Our phylogenetic analysis showed the clustering of ABD-ZIKV isolates into two distinct subclades: 1) ZIKV isolates from Puerto Rico, except QTX02-16 isolate, branching with ZIKV strains from Puerto Rico and Colombia; and 2) QTX02-16 and QTX04-16 branching with ZIKV strains from Honduras, Nicaragua, Mexico, and the U.S. Caribbean countries, which have been described as the main source of ZIKV circulating in the United States.²⁰

Our study reports the isolation and complete genome sequencing of ZIKV from ABD samples collected at the time of donation, which tested ZIKV RNA-reactive by NAT screening assays. The absence of post-donation follow-up information in this study limits our assessment of the outcome of infection, that is, if symptoms appeared later after blood donation. Nevertheless, the isolation of viable virus particles from blood units corroborates studies reporting cases of probable transfusion-transmitted ZIKV infection, which raises concerns about safety of blood transfusion mainly in endemic areas and during outbreaks.
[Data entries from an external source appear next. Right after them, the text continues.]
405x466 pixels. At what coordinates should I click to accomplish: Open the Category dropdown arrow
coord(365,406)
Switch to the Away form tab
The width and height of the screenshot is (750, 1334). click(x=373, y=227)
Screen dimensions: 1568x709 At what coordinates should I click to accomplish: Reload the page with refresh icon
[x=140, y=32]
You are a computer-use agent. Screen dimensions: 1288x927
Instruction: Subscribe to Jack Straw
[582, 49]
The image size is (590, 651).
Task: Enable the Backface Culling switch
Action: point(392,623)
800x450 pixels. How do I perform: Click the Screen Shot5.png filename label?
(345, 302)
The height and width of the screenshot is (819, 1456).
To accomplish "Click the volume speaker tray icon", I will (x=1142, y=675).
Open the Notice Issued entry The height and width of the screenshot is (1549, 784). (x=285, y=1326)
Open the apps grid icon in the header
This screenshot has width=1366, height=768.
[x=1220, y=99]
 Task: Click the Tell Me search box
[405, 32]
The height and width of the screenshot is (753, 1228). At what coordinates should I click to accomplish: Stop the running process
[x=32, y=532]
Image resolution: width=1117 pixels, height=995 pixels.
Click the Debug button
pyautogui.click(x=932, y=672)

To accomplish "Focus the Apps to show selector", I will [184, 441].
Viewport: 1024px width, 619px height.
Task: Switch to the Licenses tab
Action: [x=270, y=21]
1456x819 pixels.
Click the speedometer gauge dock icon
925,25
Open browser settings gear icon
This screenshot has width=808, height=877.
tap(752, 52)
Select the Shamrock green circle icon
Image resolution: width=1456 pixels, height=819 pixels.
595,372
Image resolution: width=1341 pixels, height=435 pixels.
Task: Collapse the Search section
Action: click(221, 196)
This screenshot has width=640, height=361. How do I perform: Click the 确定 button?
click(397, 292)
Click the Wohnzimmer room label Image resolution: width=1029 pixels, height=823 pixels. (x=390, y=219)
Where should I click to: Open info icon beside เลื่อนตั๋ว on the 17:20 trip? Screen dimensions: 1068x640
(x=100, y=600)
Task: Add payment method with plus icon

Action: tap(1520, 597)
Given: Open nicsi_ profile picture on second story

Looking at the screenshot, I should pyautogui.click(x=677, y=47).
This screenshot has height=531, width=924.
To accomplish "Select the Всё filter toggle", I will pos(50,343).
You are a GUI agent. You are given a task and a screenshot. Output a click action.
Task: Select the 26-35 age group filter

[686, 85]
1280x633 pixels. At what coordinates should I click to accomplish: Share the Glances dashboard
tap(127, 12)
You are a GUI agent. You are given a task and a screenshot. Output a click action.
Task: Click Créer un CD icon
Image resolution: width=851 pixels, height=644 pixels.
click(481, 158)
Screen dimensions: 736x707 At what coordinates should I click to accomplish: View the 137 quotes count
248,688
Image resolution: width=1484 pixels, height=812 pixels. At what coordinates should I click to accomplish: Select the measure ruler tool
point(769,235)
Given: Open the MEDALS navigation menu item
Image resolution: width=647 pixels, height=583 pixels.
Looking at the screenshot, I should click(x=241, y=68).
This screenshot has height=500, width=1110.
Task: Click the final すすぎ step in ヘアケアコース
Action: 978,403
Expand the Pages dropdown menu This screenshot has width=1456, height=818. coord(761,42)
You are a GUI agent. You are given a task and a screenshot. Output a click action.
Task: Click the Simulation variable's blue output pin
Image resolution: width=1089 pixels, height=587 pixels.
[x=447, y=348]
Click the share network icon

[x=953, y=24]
The ABD-ZIKV isolates are genetically related to clinical ZIKV isolates from recent outbreaks in the Americas. Because no specific viral mutation was associated with asymptomatic infection, host genetic factors driving the ZIKV infection outcomes should be further investigated. Nevertheless, genetic studies of ZIKV isolates are required to monitor the ZIKV evolution and changes of viral pathogenesis during outbreaks, and to assess the effectiveness of available commercial donor screening and diagnostic assays for detection of genetic variants that may appear in future outbreaks.